CONTROL_CENTER_OPTS="-Djava.io.tmpdir=/my/dir/for/rocksdbtmp" control-center-start /path/to/control-center.properties
Nothing is produced on the Metrics (_confluent-metrics
) topic
Control Center is lagging behind Kafka
If Control Center is not reporting the latest data and the charts are falling behind, you can use this information to troubleshoot.
- This can happen if Control Center is underpowered or churning through loads of backlog.
- Check the offset lag. If lag is large and increasing over time, Control Center may not be able to handle the monitoring load. Try these additional checks for cluster and system.
- With Confluent Platform 3.3.x and later, you can set a short amount of time for the skip backlog monitoring settings:
confluent.monitoring.interceptor.topic.skip.backlog.minutes
and confluent.metrics.topic.skip.backlog.minutes
. For example, you can set this to 0
if you want to process from the latest offsets. Control Center will ignore everything on the input topics older than a specified amount of time. This is useful when you need Control Center to catch up faster. For more information, see the Control Center configuration documentation.
RecordTooLargeException
If you receive this error in the broker logs, you can use this information to troubleshoot.
Set confluent.metrics.reporter.max.request.size=10485760
in broker the server.properties
file. This is the default in 3.3.x and later.
Change the topic configuration for _confluent-metrics
to accept large messages. This is the default in 3.3.x and later. For more information, see the Metrics Reporter message size documentation.
bin/kafka-configs --bootstrap-server <host:port> --alter --add-config max.message.bytes=10485760 --entity-type topics --entity-name _confluent-metrics
Parts of the broker or topic table have blank values
This is a known issue that should be transient until Control Center is caught up. It can be caused by:
- Different streams topologies that are processing at different rates during restore.
- Control Center is lagging or having trouble keeping up due to lack of resources.
Streams Monitoring
Blank charts
If you are experiencing blank charts, you can use this information to troubleshoot.
- Verify that the Confluent Monitoring Interceptors are properly configured on the clients, including any required security configuration settings.
- For the time range selected, check if there is new data arriving to the _confluent-monitoring topic.
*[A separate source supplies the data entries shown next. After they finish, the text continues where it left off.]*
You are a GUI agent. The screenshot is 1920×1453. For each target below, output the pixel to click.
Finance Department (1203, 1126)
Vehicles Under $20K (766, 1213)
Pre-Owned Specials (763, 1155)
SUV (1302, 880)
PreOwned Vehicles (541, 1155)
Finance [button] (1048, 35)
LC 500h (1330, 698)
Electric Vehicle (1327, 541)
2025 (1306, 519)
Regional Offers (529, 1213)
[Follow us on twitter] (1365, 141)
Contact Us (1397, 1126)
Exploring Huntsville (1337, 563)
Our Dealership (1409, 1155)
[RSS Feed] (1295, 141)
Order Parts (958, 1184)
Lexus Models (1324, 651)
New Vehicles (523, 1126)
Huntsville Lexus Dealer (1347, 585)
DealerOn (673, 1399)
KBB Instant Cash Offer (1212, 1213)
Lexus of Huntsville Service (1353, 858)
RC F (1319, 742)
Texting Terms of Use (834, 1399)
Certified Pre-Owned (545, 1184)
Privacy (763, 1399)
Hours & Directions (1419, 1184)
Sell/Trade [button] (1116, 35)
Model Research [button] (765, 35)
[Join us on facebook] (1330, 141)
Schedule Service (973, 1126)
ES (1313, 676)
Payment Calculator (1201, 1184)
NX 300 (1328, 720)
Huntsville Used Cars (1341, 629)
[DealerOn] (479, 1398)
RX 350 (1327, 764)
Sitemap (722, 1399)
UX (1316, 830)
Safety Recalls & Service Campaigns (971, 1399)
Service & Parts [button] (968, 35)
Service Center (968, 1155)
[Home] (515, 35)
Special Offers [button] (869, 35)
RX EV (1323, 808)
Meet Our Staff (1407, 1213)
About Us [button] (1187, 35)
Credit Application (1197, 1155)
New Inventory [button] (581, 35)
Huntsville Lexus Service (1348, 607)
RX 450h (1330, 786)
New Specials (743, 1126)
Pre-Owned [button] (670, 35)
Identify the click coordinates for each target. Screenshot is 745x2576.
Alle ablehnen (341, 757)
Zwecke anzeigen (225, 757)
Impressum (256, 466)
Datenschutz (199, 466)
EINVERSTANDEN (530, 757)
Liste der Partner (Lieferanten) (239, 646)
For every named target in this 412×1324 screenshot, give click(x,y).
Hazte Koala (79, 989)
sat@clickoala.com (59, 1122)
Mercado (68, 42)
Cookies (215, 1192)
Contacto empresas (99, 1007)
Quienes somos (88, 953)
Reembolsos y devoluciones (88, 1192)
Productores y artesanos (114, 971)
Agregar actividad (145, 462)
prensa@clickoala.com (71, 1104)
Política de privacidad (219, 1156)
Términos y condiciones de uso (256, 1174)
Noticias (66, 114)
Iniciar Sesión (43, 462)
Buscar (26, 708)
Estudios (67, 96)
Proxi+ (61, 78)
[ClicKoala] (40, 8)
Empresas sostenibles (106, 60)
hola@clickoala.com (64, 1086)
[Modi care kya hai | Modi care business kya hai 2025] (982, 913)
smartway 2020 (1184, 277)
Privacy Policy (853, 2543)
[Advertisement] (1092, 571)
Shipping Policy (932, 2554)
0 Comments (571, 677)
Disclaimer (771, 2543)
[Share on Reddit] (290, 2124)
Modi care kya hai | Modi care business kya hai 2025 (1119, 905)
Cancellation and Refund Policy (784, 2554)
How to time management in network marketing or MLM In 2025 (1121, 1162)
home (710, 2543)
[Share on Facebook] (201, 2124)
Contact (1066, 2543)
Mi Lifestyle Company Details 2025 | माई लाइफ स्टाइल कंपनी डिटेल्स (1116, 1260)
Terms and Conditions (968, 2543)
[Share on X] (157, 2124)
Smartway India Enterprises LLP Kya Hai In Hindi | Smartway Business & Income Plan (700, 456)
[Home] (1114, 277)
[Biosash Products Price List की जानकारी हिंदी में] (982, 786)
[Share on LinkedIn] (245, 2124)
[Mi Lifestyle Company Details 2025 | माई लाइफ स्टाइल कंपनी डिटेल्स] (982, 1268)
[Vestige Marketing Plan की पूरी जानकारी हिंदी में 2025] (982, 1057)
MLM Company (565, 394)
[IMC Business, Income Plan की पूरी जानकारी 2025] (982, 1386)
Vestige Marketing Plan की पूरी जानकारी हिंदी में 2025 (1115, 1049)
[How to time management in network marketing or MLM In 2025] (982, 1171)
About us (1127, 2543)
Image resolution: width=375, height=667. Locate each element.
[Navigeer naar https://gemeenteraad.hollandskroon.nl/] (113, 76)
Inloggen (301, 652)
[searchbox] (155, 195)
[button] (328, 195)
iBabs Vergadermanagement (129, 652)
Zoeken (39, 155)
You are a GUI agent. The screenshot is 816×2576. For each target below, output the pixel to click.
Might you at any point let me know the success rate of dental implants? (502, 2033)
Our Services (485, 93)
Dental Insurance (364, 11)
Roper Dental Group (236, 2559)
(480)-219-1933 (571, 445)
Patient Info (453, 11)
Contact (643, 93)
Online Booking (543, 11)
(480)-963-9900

- It is normal for Control Center to not show unconsumed messages because Confluent doesn’t know the expected consumption, so verify if there are consumers reading from the topics.
Unexpected herringbone pattern
If you are experiencing an unexpected herringbone pattern, you can use this information to troubleshoot.
- Verify whether the clients are properly shut down.
- Look for these errors in client logs:
Failed to shutdown metrics reporting thread...
Failed to publish all cached metrics on termination for...
ERROR Terminating publishing and collecting monitoring metrics for
Failed to close monitoring interceptor for…
Missing consumers or consumer groups
If you are missing consumers or consumer groups, you can use this information to troubleshoot.
- Look for errors or warnings in the missing client’s log.
- Verify whether the input topic is receiving interceptor data for the missing client.